_Text block_

Hinton presents this young delinquent sympathetically, even when he burns down the community centre as a consequence of his heavy smoking habit. We learn that he is so fragile that he relies upon his cigarettes to mask his insecurity.


In “Rumble Fish” all of the young characters are avid smokers and drinkers as they use their deadly habits to counter their boredom and alienation. It is ostensibly a story of two brothers, but there is an inner narrative which centres upon the dynamic of their relationship. This is the most compelling part of the story and it is reminiscent of the oldest story of brotherhood ever written- Cain and Abel in the Bible.


Cain and Abel were rivals for God`s affection. Abel`s violent death meant that Cain was condemned into exile and forced to wander the Earth. In “Rumble Fish” the two brothers are called Rusty James, and rather enigmatically “The Motorcycle Boy”. He is known by this moniker because of his fondness for motorcycles. He is the perpetual wanderer in the story, and his star struck brother is the narrator. Both boys are loosely associated with a teenage gang and this immediately raises the suspicion of the local cops. In Rusty James` eyes his brother is his saviour when he nearly comes to grief with a knife wielding gangster, he is also his hero.


It is revealed that he can only see things in black and white and this is a running metaphor both in the book and the film. I was just 16 when I first saw the film, recorded from late night television. I was so moved by it I watched it over and over again. The most moving scene for me was when the Motorcycle Boy released all of the animals from the local Pet Shop. It symbolised societal confinement and the way dreamers are condemned by convention. It spoke to my inner dreamer and my identification with this film was so strong that I eventually wore out the ribbon on my video cassette.


The Motorcycle Boy`s free life upon the road ends in a hail of bullets issued by the heavy handed cops, but his legend lived on. He was immortalised in graffiti and in the florid dream of his brother, who on the night of his killing watches his brother ride back to the West Coast followed by the birds that were emancipated from their cages.

_Task directions_
According to the essay on "Rumble Fish," why is one of the two brothers called "The Motorcycle Boy"?

Recorded data

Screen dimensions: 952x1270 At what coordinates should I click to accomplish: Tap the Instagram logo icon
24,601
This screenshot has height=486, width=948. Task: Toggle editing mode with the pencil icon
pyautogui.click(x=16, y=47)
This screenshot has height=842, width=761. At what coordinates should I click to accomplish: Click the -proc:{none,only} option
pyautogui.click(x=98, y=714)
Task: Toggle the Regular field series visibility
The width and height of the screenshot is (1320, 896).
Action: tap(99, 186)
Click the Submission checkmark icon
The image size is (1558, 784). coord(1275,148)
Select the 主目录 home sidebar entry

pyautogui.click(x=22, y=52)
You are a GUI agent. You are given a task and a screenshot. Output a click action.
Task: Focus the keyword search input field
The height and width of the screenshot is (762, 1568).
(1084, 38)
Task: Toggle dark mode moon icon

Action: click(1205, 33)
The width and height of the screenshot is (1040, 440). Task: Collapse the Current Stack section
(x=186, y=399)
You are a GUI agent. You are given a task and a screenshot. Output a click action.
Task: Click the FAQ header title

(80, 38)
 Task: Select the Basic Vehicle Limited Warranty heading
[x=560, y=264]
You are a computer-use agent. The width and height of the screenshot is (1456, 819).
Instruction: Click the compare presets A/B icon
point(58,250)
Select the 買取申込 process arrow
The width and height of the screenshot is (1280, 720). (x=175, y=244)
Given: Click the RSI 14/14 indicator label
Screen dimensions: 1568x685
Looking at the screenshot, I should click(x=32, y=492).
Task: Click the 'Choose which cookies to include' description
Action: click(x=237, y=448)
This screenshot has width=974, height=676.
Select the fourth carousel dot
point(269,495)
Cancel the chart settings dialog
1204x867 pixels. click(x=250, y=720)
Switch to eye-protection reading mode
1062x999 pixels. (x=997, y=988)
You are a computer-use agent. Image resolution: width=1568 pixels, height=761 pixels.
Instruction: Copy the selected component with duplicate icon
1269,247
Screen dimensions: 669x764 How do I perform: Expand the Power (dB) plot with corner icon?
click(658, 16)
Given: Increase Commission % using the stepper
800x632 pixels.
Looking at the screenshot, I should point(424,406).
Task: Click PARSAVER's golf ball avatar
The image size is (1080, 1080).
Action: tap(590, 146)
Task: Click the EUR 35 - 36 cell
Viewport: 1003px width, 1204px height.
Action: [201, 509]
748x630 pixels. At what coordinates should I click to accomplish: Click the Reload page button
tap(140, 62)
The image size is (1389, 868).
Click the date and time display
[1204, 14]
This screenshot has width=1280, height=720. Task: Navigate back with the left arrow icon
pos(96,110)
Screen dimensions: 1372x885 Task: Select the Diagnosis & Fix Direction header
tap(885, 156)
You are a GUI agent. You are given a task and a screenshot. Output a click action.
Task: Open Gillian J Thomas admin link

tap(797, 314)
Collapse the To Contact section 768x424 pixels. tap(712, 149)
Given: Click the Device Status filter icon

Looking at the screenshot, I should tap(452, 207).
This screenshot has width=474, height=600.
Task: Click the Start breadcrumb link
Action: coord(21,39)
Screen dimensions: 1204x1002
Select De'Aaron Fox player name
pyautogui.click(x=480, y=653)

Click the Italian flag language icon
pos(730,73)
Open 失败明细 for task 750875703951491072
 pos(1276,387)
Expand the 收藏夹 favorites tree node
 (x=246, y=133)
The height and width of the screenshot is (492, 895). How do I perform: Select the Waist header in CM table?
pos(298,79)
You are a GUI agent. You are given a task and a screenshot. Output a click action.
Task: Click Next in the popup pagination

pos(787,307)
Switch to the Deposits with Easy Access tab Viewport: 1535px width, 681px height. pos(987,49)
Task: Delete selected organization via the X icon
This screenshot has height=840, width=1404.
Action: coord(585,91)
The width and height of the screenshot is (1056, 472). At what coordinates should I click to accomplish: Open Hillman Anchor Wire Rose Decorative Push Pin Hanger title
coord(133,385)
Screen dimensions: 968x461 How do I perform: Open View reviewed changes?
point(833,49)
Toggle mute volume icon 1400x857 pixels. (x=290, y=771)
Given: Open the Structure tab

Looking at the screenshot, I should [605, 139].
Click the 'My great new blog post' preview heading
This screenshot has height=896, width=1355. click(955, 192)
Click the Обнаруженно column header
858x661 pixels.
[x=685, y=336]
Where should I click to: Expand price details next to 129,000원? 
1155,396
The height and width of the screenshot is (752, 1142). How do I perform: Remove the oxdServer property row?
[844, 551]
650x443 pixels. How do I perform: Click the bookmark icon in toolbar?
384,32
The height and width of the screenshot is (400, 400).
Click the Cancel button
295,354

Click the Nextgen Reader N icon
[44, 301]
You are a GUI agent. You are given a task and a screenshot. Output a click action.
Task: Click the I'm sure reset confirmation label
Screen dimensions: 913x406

_Written solution_
Because of his fondness for motorcycles.